→ What the task requires
Rewrite the golf event passage from "If you don’t" up to and including "and sign recognition.", putting "organization" wherever "company" appears.

[Opening Passage section]

Visit http://putting4parkinsons.com for registration and details about this exciting event. You can see photos of the past events as well as learn about the silent auction items or how you or your business can be a part. 

If you don’t golf, or you want to get involved here are a few suggestions. According to the web site, they are: 
“You or your company can be a Sponsor. We have varying opportunities – hole sponsorships at $250, $500, $1,500 or $2,500; keg sponsor; dinner sponsor; music sponsor. You will get all of the standard name and sign recognition.
Sign up for the dinner-only option.
Volunteer. Your breakfast, lunch and dinner will be included. If interested, send a text message to 859-803-9534 and we will get you connected with the volunteer coordinator.
Donate a prize for our raffle drawing, such as a new driver, set of irons, putter, box of golf balls, golf umbrella, etc.

[Closing Passage section]
[Opening Supplied data section]

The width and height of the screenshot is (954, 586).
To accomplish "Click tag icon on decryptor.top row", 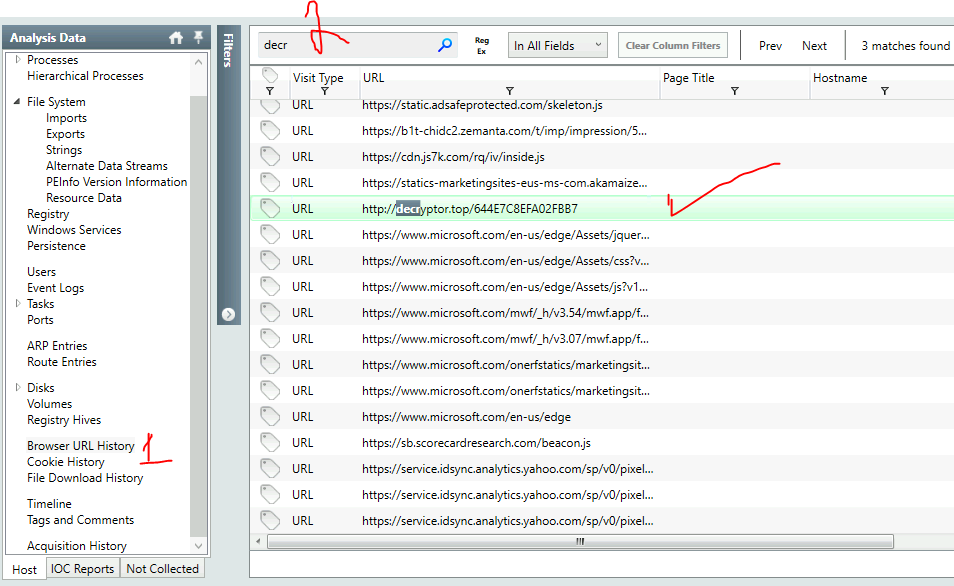I will tap(269, 208).
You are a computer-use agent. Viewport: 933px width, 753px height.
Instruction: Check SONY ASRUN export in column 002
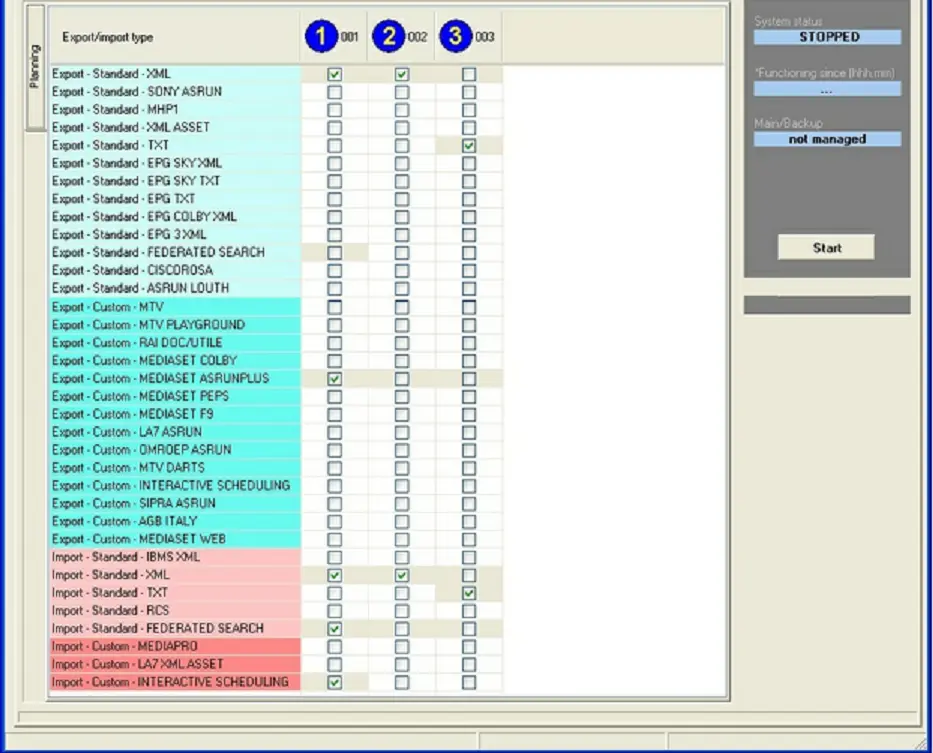tap(402, 92)
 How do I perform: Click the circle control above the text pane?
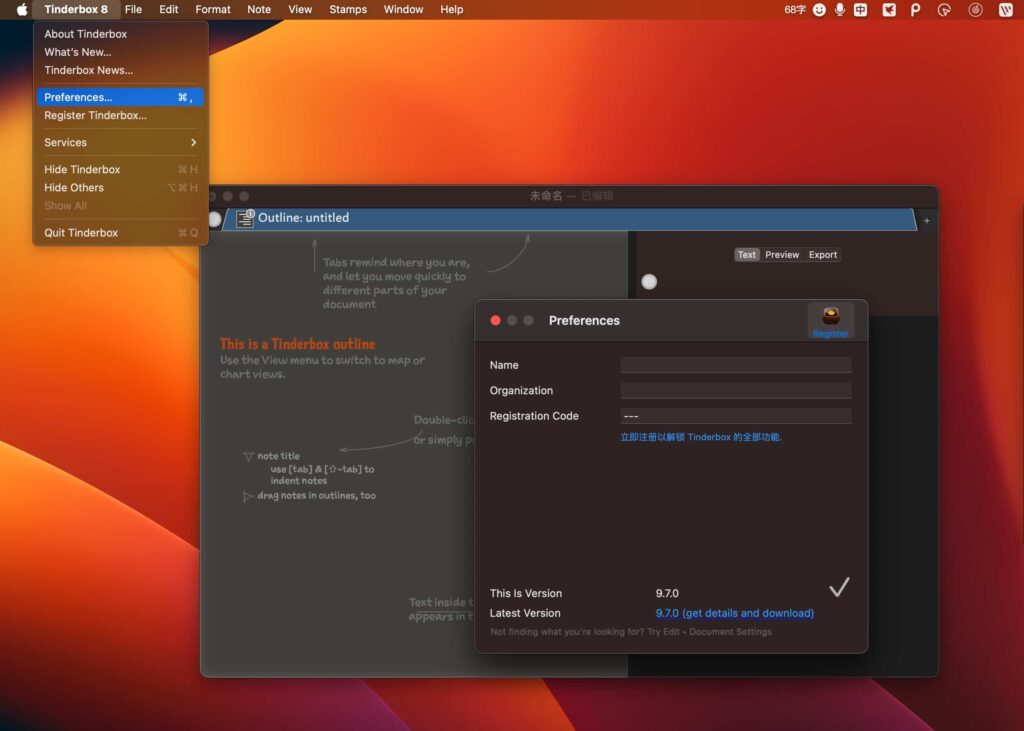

[Closing Supplied data section]

→ Reply
If you don’t golf, or you want to get involved here are a few suggestions. According to the web site, they are: 
“You or your organization can be a Sponsor. We have varying opportunities – hole sponsorships at $250, $500, $1,500 or $2,500; keg sponsor; dinner sponsor; music sponsor. You will get all of the standard name and sign recognition.